Back home in Europe we learn a lot about poverty in this country; we are told not to waste water and food, because there are so many children in the whole of Africa suffering from malnutrition and thirst. But I wanted to dig deep down to the roots of these problems, I wanted to understand why education is a constant issue, why HIV is spreading so quickly here why the gap between rich and poor is constantly growing wider and wider.
So I am not here to save Africa. I am here to comprehend its social and political situation, but most importantly, to understand the people, their background and their behaviour. And I had 3 weeks for that with NAG. So let’s get started…
Firstly, coming to NAG as a volunteer you won’t be put in one spot and take care of children for your volunteer time.
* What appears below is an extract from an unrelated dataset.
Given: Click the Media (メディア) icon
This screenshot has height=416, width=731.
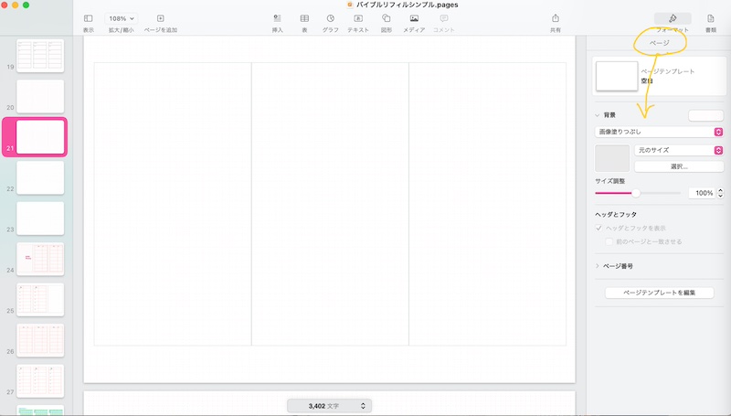Looking at the screenshot, I should pos(414,18).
They want you to experience and see their work and there are truly so many different things NAG is doing to be part of. It was a process for me to completely grasp how NAG works but the whole team gave its best and involved me in their work. Starting off with the future leader program, NAG gives motivated people, regardless their age, the opportunity to learn about life skills and later on to set goals, change their lives and bring their knowledge back to their communities. Future leaders are then responsible for enhancing the quality of crèches. Linked to this, NAG offers so called “psycho-social hours”. I had the chance to participate in one of these sessions which constituted talking and discussing in a small intimate about topics like violence in a relationships, which was a non-existing subject in my life so far, but is so unbelievably present in South Africa. but also about life questions like ‘what is love?’ and ‘how do I set goals in my life?’. I even had the chance to stay at a future leader’s house for a night. Spending the day helping out in the crèche of the future leader’s community, and the late afternoon and evening with the future leader’s family, was a great and interesting experience.
Another NAG project, in partnership with Ilifa Labantwana, is to locate and get crèches to be officially registered to provide the actual number of operating crèches to the state in order to allocate government subsidies properly and to make the state take all the crèches into account calculating the subsidy amount but also to ensure child safety and security.
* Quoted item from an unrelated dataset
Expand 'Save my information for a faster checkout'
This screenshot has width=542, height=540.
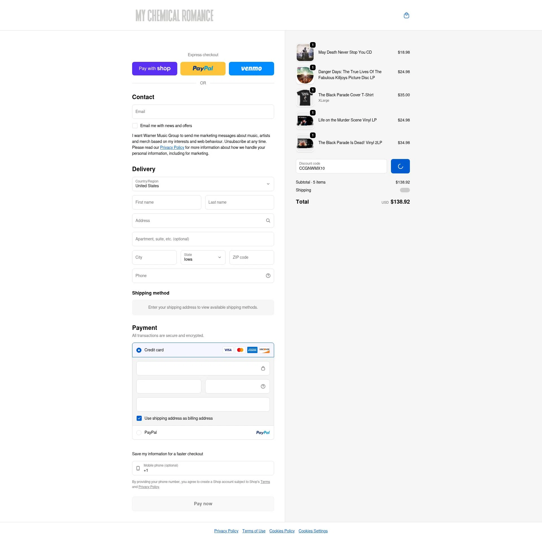167,454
Since organisations such as NAG, that is, non profits, are a lot about fundraising especially when the company is constantly growing, I also had the opportunity to look into NAG’s financial and organisational structure and took part in a meeting with a potential donor.
Fun part of South Africa; they love to celebrate, to eat and they are deeply in love with their braai’s (= barbecue). I got the chance to experience that at NAG’s YEP(=year end party, quoted Msizi) which was all about celebrating life and NAG, but especially all NAG members and their achievement. Besides that I think I have never seen so much meat and food in my whole life!
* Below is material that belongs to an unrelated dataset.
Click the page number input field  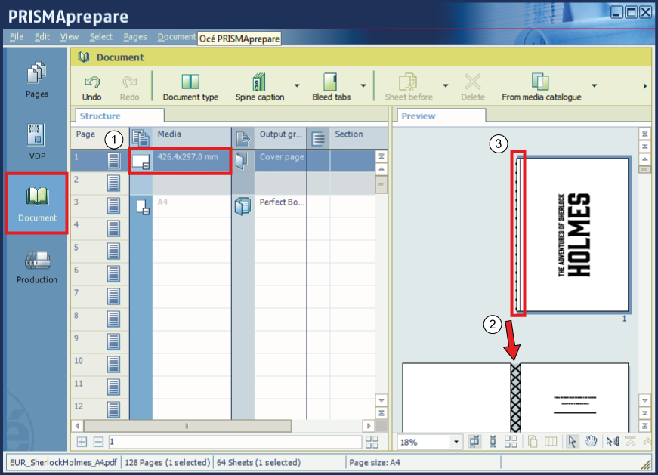point(234,442)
In the end of my time at NAG I was lucky enough to take part in the so called ‘family camp’. That weekend is built for families with every kind of family issues. They are meant to talk about topics like ‘what is a father’s role in a family?’, ‘what is important when raising a child?’ or ‘what should I, as a kid, be responsible for and not?’. Those days are a very intense time for all the family members, a lot of hidden individual stories and issues come to the surface and NAG stuff listens, mediates and gives advice for solutions.
Leaving NAG and going back to one’s real life can be tough; suddenly a lot of daily issues and your work seem irrelevant. But it also teaches you not to take sheltered family circumstances, education and a lot of other things for granted. I learned that in South Africa it’s not all about the money but all about the right education, to make it accessible for everyone right from crèche time until college. NAG is not just another place where one can volunteer and leave with nothing but cute baby pictures. It’s about getting invited to ones’ grandmas’ birthday, sleeping at future leaders’ homes, being forced to get used to South African timing, eating fries at 10am, listening to moving life stories, going to places in the middle of nowhere, getting history lessons, learning to drive with very old cars, also playing a little bit with children of course, eating braais, but most importantly, seeing people make real changes to others’ lives and their communities.
What is left to say? Thank you NAG, special thanks to Zola, Brian, Thembi, Sphi, Nondumiso, Msizi, Phume, Maria, Sithembile and Gcinile.
Keep on doing those great life changing things and I will come back, hopefully soon!